対策として足元にこれまたベルクロで開け閉めできる換気口が設けられている。{現在販売されている物にもあるかは不明。この商品、ちょくちょくアップデートされている。}

  
 実際中に入って寝てみると とりあえずパリパリ五月蝿い様な事は無く、生地の強度も繰り返しの使用に耐える物となっている。
 冬に二日酔いでクライミングに行き、ボルダリングマットの上でコレに包まって寝てすごく温かかった記憶があり、信頼を寄せてずっと非常用装備として使用していた。
 そして今回、軽量化に迫られ初めて泊まりで寝袋代わりに使用してみた。


 テント代わりにライペンのスーパーライト ツェルト1

 張り綱込みで297g+ペグ
 サーマレストのプロライト3{半身}

 404g。{但しどちらも使用後なので乾燥したらまた軽くなるかも}
 これらと持って行けばほぼ不自由無く暮らせる筈だった。




 4月24日 午前3時頃
 緯度N30°16’02.38" 軽度E130°33’33.39"
 標高1150m・耳岳の祠より北北東直線距離にして50m付近の位置において自分は寝られずにいた。
 いつもの沢登りの格好に薄手のフリースジャケットを着て、その上から上下の雨具。

 ネオプレーンソックスは流石に履いたまま寝る気にはならないから脱ぎ、代わりに雨具のズボンを膝まで下げて裾をくくって靴下状にして足を保護する。
 体が震える程ではないが、寒いのだ。
 このビビィサックは 暖かい空気を保持して体を保温するのでは無く、出て行こうとする熱をただ食い止める。
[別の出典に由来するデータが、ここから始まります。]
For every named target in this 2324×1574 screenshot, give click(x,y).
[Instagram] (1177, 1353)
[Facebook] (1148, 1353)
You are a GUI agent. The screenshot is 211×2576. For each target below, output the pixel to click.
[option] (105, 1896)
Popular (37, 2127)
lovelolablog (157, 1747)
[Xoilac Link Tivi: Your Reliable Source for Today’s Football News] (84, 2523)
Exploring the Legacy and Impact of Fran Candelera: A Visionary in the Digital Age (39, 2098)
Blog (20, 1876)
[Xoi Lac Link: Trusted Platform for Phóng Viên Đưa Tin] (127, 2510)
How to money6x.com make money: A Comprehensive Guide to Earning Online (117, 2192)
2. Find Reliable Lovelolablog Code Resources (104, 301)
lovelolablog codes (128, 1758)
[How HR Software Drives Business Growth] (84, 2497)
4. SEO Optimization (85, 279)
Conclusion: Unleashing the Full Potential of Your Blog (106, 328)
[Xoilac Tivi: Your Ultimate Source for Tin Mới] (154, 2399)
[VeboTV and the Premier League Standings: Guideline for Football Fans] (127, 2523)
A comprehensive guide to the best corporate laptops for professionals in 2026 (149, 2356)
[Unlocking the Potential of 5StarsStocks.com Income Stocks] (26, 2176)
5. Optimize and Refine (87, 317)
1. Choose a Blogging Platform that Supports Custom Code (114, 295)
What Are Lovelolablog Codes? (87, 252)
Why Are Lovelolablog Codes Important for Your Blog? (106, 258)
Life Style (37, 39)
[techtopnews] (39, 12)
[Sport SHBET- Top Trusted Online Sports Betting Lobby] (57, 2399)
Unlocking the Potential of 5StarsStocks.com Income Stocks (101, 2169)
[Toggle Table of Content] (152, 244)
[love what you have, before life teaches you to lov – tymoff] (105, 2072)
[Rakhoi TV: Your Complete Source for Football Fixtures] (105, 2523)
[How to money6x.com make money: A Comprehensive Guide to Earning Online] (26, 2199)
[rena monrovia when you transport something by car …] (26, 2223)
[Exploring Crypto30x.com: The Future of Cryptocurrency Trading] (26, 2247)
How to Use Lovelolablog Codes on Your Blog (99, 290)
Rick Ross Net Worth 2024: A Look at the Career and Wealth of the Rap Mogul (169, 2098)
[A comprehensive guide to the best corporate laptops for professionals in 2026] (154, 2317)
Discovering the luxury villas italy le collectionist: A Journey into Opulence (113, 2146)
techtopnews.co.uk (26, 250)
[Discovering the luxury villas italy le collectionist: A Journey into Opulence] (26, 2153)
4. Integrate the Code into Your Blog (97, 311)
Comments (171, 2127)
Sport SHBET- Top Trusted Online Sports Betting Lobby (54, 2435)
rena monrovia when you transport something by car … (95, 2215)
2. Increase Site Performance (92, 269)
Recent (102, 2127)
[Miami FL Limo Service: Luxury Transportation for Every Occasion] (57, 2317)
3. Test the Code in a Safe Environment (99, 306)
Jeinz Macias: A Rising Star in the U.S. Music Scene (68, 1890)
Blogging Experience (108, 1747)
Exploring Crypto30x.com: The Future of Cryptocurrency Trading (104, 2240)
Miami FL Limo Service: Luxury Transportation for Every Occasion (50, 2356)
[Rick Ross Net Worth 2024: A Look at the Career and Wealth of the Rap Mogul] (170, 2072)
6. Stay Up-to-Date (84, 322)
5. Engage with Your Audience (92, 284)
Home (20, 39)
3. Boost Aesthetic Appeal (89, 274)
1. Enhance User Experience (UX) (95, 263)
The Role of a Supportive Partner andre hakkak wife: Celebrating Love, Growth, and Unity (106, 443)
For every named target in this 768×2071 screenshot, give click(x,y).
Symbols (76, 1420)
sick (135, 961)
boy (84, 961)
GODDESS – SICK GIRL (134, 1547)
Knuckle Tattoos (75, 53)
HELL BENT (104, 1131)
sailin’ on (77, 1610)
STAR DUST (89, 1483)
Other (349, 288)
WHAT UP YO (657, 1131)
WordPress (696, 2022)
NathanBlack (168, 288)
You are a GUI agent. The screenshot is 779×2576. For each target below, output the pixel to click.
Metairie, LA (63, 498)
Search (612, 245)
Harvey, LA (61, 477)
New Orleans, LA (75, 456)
だから中に入っていると体の周りの空気は徐々に温かくなってくるのだが、動くとその折角温もった空気が逃げて行ってしまい、代わりに冷気が入り込む。
 だから極力同じ姿勢を崩さぬよう勤めるのだが、そうしていると体から蒸散した湿気が袋内部で結露して衣類を濡らしてまた冷える。
 以前使った時は結露の濡れなど大した問題にならぬほど温かかったのだが・・
 仕切りなおそう、と起き上がって表に置いた腕時計の表示を見ると 外気温3.6度!!
 寒い筈だ。


 奥の手。→{最近のお気に入り。 - ざるの洗い方}←このボトルに入れて来た焼酎を捨てて お湯を沸かして湯たんぽにする。
 ついでにココアも作って板チョコ一枚まるまる食してから横になると 何とか少しは眠れたようだった。恐らく一時間くらい。


 寒さに耐える事を忘れようとしていた体で、あの状況下 震えるほどは寒くなかった。
 まぁ充分と云うべきか。
 水濡れにも強い事を思うと沢登りでの宿泊にはやはり適していると考える。
 ただ、次回はもう少し防寒着{乾いた靴下}+使い捨てカイロ等も持って行く事にしよう。